Но Украина эпизодически возвращалась в его жизнь. Одно из его первых публичных выступлений перед большой аудиторией состоялось в Харькове, в Центральном лектории, — в 1961 г. Мне довелось слушать Юрия Левитанского в Харькове же и пообщаться с ним в начале 1980-х, во время заседания литературной студии ДК Строителей, из которой впоследствии вышло несколько профессиональных литераторов. Юрий Давидович был для нас тогда одним из кумиров, и внимали мы ему трепетно. Свою курительную трубку он из рук не выпускал, но во время беседы, кажется, не курил. Захотел послушать стихи студийцев, мы ему почитали, его тронули строки молодого автора, писавшего на украинском языке (в нашей студии такой был один) — быть может, в нём аукнулись детские и ученические годы. На следующий день мы слушали выступление Левитанского со сцены.

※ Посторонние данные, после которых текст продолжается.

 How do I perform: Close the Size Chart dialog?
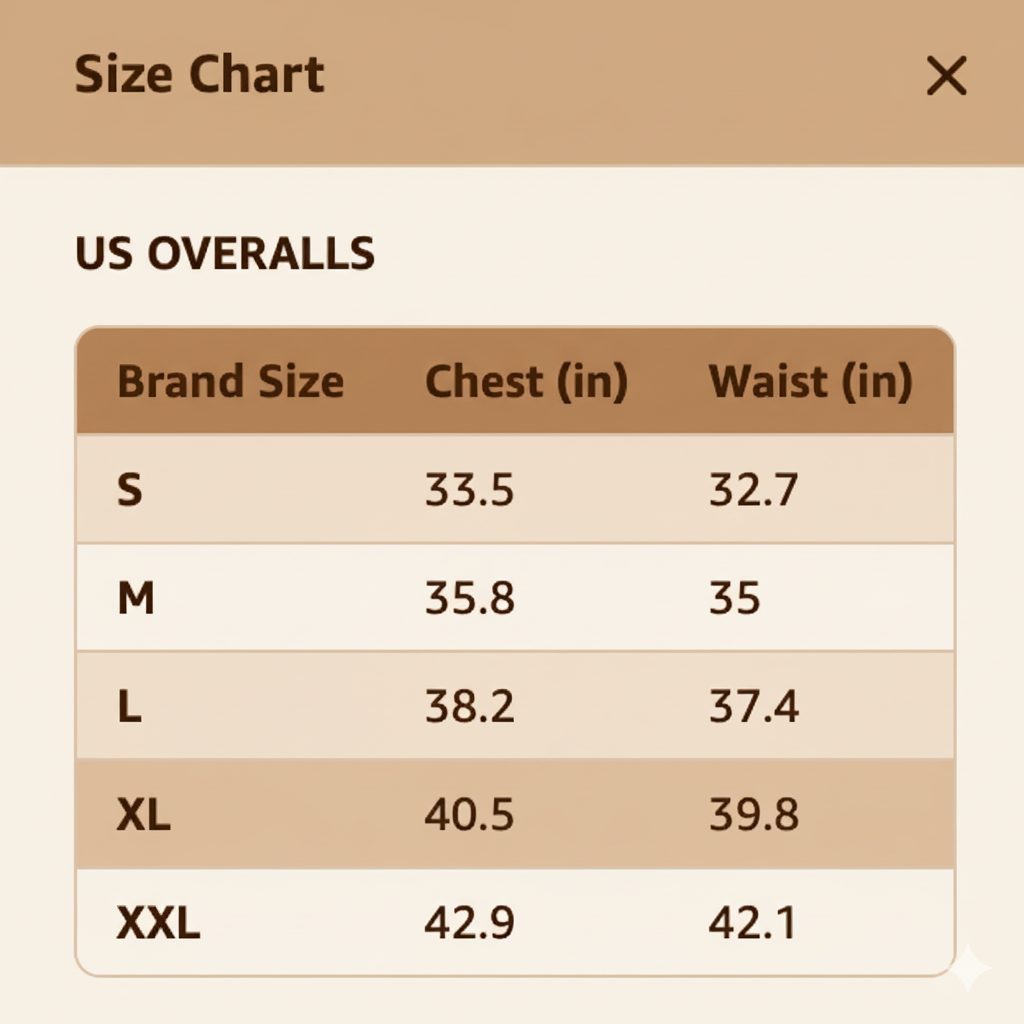pyautogui.click(x=946, y=76)
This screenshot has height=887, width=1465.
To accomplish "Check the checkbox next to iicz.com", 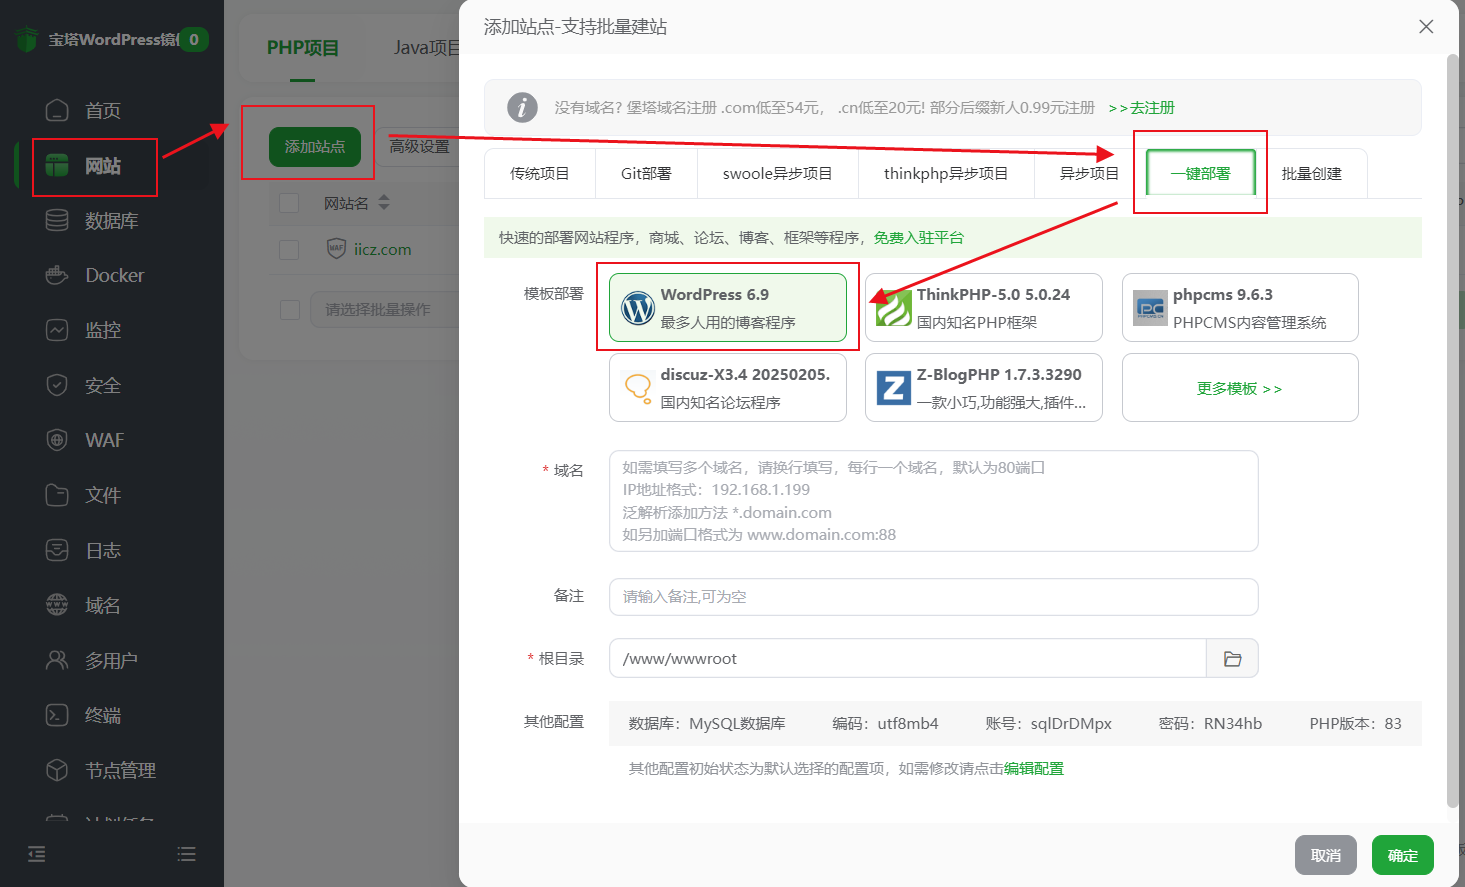I will [288, 249].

А годом-двумя раньше приезжал в Харьков и читал целый зимний вечер со сцены Дворца студентов политехнического института свои стихи поэт-фронтовик Давид Самойлов, автор строк «Вот и всё. Смежили очи гении. / И когда померкли небеса, / Словно в опустевшем помещении / Стали слышны наши голоса…»

Я благодарен судьбе за выпавшие тогда возможности — живьём послушать голоса русских поэтов фронтового поколения, чьи сочинения люблю до сих пор, чьи строки стали неотменимой частью меня самого.

* * *

Ю. Левитанский знаком широкому читателю-зрителю-слушателю прежде всего по романсам, прозвучавшим в кино. В первую очередь вспоминают «Диалог у новогодней ёлки».

— Что происходит на свете? — А просто зима.

— Просто зима, полагаете вы? — Полагаю.

Я ведь и сам, как умею, следы пролагаю

в ваши уснувшие ранней порою дома.

Там в финале — ускользающе-новогоднее настроение, улетающее, но так легко запоминающееся:

Месяц — серебряный шар со свечою внутри,

и карнавальные маски — по кругу, по кругу.

Вальс начинается. Дайте ж, сударыня, руку,

и — раз-два-три, раз-два-три, раз-два-три, раз-два-три!

Левитанский — поэт, не сразу обретший свой неповторимый голос, а выписавшийся в мастера преимущественно к поздним своим сборникам «Кинематограф» (1970), «День такой-то» (1976), «Письма Катерине, или Прогулка с Фаустом» (1981). За последнюю прижизненную книгу «Белые стихи» (1991) поэт был удостоен Государственной премии Российской Федерации в области литературы и искусства — в 1994 г.

Он немало усилий отдал переводам, с середины 1950-х переводил поэзию армян, молдаван, прибалтов. Его переводы произведений поэтов восточной Европы даже составили антологию «От Мая до Мая» (1975).